— START RECORDS TO PROCESS —
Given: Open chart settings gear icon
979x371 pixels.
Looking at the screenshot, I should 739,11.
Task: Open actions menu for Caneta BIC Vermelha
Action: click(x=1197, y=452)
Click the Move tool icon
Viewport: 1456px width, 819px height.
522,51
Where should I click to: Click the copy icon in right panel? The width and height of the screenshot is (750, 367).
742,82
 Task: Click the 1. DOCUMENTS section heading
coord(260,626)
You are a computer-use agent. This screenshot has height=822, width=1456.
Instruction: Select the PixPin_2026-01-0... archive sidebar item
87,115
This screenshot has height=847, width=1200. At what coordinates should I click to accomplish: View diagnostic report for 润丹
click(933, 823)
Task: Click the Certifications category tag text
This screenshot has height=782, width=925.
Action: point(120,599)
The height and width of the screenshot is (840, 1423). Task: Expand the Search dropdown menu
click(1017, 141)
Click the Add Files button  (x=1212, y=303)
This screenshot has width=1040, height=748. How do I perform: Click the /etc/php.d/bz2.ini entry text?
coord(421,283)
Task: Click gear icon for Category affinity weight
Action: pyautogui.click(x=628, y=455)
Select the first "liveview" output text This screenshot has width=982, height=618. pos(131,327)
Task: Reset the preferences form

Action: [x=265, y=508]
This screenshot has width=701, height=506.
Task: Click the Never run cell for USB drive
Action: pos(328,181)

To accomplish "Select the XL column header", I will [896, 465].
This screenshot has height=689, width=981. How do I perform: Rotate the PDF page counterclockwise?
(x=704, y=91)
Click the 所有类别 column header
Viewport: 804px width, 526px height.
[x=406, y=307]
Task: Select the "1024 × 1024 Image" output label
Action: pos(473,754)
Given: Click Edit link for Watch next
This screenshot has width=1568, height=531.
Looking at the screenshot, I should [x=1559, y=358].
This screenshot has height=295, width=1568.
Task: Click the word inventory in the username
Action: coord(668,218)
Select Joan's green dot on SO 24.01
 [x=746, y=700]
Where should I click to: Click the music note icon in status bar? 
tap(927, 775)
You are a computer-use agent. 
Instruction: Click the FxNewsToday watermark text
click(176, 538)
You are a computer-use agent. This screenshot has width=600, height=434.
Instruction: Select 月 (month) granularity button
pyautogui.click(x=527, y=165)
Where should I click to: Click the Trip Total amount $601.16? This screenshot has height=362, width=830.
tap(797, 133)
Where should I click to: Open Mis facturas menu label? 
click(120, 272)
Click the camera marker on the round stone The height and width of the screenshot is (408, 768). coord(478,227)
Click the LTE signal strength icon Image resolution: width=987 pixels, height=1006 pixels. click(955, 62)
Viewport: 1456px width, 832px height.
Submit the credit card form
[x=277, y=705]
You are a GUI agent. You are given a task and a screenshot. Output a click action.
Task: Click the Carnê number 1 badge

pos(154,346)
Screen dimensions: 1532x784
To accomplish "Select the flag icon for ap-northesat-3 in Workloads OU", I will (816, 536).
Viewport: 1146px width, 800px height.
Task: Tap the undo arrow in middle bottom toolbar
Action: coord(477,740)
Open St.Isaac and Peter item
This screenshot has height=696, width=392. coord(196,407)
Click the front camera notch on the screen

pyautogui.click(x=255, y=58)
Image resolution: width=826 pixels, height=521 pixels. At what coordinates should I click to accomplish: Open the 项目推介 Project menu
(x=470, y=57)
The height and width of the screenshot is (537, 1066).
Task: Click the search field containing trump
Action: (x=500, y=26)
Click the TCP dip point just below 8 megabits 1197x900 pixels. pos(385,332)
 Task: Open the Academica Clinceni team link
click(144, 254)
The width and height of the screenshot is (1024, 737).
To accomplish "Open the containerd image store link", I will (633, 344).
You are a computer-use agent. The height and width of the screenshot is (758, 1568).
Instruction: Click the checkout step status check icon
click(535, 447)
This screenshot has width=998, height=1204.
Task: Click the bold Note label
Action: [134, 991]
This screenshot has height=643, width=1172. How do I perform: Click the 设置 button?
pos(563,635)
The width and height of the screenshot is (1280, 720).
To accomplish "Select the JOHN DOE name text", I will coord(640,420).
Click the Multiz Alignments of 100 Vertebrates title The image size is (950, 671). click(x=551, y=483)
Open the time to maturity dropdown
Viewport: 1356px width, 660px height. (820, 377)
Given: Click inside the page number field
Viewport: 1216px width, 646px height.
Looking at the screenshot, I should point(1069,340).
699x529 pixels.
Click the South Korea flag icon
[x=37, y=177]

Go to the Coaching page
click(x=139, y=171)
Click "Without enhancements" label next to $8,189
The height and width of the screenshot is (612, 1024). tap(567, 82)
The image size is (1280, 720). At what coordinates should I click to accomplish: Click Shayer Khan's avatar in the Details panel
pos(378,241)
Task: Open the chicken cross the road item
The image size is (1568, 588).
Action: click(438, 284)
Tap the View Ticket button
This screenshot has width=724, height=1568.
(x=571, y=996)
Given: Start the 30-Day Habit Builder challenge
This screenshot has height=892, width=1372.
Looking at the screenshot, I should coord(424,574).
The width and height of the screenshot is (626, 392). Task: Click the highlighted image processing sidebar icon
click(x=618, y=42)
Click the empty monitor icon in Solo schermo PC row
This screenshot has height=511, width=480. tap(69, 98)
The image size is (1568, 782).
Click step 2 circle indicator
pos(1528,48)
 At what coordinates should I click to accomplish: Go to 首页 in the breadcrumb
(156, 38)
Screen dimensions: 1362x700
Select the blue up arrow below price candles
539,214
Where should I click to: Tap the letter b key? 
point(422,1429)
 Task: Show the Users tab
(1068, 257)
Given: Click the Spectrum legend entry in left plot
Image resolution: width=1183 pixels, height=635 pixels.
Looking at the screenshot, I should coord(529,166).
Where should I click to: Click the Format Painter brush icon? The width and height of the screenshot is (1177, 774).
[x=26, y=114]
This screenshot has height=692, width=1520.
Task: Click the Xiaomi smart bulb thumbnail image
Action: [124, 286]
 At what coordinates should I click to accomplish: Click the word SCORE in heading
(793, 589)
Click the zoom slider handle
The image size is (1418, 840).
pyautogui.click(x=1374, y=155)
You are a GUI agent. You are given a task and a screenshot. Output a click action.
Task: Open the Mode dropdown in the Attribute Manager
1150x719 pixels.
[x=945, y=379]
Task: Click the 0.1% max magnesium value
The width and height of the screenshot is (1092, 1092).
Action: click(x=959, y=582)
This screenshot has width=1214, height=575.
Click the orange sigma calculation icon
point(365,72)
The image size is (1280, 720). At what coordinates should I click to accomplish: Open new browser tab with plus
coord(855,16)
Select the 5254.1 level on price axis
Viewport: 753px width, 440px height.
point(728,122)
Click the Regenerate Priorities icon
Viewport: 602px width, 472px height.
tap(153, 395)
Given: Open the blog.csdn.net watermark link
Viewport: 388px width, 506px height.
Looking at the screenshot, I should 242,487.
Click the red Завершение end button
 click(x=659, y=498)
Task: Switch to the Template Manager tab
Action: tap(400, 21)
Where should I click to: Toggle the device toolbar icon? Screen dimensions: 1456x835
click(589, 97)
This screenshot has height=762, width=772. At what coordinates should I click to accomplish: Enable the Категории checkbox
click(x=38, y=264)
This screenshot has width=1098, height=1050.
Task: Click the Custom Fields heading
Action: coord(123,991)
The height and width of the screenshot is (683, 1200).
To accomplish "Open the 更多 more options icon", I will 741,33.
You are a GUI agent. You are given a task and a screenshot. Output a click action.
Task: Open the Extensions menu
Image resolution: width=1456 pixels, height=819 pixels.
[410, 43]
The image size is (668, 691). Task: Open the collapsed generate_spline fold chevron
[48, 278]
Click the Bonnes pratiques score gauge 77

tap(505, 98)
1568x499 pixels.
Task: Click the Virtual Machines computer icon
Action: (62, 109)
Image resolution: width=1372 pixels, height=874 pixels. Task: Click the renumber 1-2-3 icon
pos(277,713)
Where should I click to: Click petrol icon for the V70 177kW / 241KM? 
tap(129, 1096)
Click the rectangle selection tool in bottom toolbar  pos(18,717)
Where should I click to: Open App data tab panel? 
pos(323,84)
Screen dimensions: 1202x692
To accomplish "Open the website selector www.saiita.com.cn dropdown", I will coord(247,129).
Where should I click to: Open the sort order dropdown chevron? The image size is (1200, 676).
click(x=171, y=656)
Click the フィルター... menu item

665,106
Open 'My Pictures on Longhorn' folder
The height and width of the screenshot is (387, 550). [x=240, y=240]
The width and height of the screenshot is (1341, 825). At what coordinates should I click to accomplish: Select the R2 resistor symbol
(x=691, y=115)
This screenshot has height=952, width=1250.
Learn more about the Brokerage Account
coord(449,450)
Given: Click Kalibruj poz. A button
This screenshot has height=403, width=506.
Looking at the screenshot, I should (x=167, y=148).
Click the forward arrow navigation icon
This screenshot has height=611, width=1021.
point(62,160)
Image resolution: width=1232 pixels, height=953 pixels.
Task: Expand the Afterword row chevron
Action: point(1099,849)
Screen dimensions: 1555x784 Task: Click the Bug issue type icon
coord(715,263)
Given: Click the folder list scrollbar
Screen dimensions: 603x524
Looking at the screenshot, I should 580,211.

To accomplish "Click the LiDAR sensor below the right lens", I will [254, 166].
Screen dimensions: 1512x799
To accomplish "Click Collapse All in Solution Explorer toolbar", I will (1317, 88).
— END RECORDS TO PROCESS —
YOUR TASK. Copy the records from the line with "Task: Click the 0.1% max magnesium value" to the line with "point(365,72)", swapping "orange" for "green" and changing nothing else.

SOLUTION TO THIS EXERCISE.
Task: Click the 0.1% max magnesium value
The width and height of the screenshot is (1092, 1092).
Action: click(x=959, y=582)
This screenshot has width=1214, height=575.
Click the green sigma calculation icon
point(365,72)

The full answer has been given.